• [Recorded data]
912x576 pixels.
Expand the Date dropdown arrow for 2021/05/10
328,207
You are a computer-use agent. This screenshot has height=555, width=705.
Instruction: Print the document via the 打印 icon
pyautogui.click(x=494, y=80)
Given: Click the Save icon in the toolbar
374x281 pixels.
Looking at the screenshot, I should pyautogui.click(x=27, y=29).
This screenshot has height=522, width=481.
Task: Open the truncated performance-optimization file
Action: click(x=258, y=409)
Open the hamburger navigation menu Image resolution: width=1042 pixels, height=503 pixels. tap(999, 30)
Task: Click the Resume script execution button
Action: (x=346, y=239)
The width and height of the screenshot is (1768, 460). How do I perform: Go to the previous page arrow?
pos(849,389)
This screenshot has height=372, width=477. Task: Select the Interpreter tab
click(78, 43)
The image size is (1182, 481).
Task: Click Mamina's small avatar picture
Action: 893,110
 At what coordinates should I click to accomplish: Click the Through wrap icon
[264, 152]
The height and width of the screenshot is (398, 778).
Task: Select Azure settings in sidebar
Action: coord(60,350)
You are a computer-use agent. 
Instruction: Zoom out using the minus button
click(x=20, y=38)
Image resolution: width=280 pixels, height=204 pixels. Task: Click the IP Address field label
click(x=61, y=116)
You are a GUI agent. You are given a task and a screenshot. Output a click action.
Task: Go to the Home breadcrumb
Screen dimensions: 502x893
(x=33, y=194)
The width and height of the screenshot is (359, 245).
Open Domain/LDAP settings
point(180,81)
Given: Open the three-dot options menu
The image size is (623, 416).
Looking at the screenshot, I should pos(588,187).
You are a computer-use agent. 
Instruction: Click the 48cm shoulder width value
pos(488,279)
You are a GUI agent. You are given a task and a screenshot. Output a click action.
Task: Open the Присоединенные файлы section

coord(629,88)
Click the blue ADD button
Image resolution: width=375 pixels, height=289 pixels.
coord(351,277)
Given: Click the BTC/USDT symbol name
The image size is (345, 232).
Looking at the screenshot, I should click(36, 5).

• [Task instructions] Every line from the one containing "The width and height of the screenshot is (359, 245)." to the close of the records must be reproduced exactly. Include both ends and nothing more.

• [Output of the task]
The width and height of the screenshot is (359, 245).
Open Domain/LDAP settings
point(180,81)
Given: Open the three-dot options menu
The image size is (623, 416).
Looking at the screenshot, I should pos(588,187).
You are a computer-use agent. 
Instruction: Click the 48cm shoulder width value
pos(488,279)
You are a GUI agent. You are given a task and a screenshot. Output a click action.
Task: Open the Присоединенные файлы section

coord(629,88)
Click the blue ADD button
Image resolution: width=375 pixels, height=289 pixels.
coord(351,277)
Given: Click the BTC/USDT symbol name
The image size is (345, 232).
Looking at the screenshot, I should click(36, 5).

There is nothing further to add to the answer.